Hans-Böckler-Stiftung - 18.03.2009

Equal Pay Day

WSI-Forscherinnen:
Quebec kann Vorbild sein für Regeln gegen Einkommensdiskriminierung


Die Politik könnte mehr tun, um die Verdienstunterschiede zwischen Frauen und Männern zu reduzieren. Darauf weisen Dr. Astrid Ziegler und Dr. Christina Klenner vom Wirtschafts- und Sozialwissenschaftlichen Institut (WSI) in der Hans-Böckler-Stiftung aus Anlass des "Equal Pay Day" hin, der am 20. März begangen wird. In Deutschland gebe es nach wie vor keine konsistente Strategie zur Förderung der geschlechtsspezifischen Entgeltgleichheit, erklären die beiden WSI-Forscherinnen. Die Politik setze auf Freiwilligkeit, "und damit auf die Methode, die nach aller Erfahrung die kleinsten Fortschritte bringt". Andere Länder zeigten dagegen, dass sich mit Gesetzen deutlich mehr erreichen lasse.

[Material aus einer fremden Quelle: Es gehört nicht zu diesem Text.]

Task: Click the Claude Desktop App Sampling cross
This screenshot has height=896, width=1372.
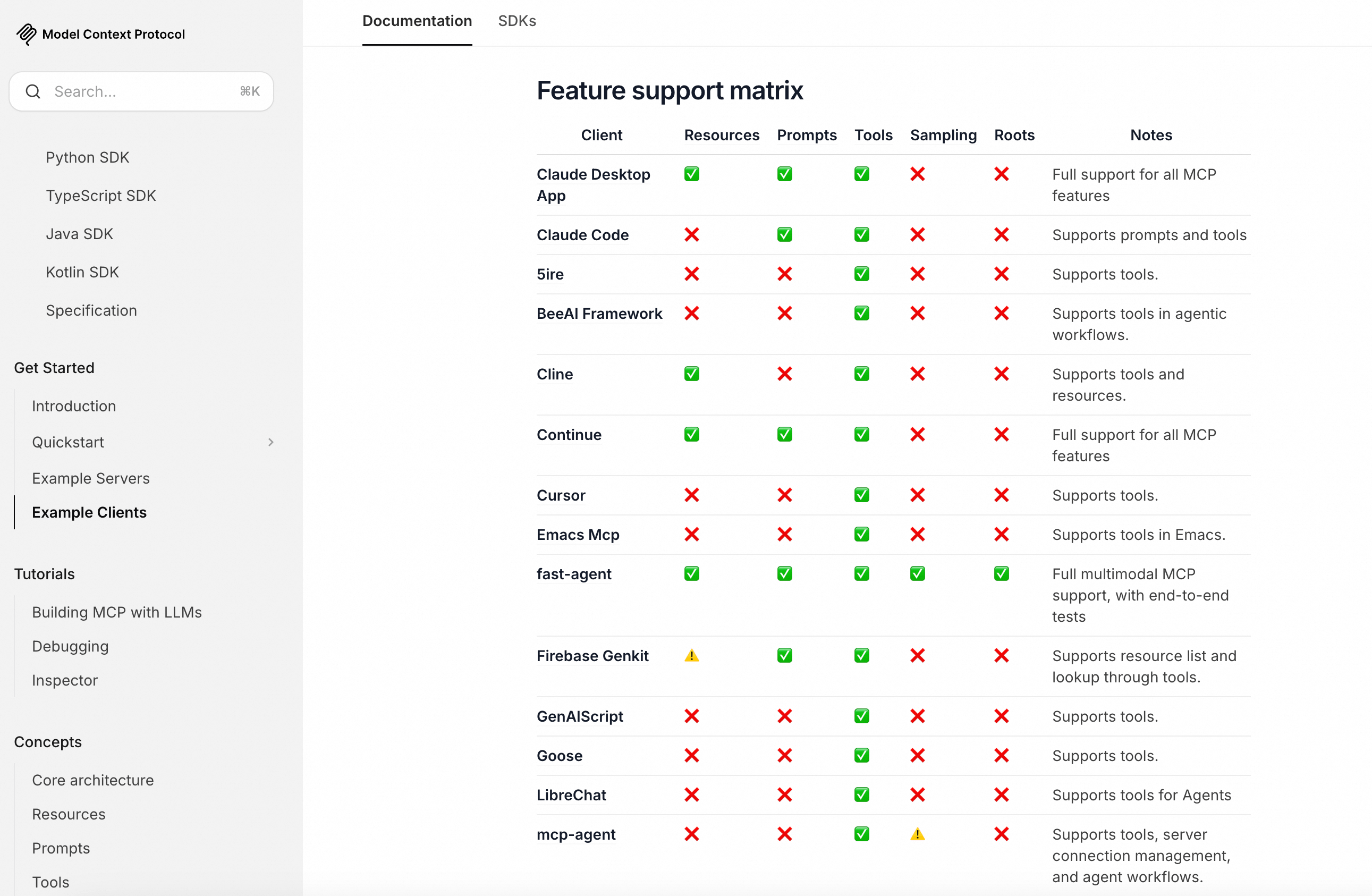Action: pyautogui.click(x=917, y=174)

Aktuelle Zahlen der EU-Kommission oder aus dem Frauenlohnspiegel des WSI machen deutlich: Frauen verdienen pro Stunde zwischen einem Fünftel und einem Viertel weniger als Männer. Das hat mehrere Gründe: Frauen sind seltener in Führungspositionen sowie gut bezahlten Wirtschaftszweigen und Berufen tätig. Sie arbeiten oft in schlechter bezahlten Teilzeitjobs, weil sie nach wie vor den größeren Teil der Familienarbeit übernehmen.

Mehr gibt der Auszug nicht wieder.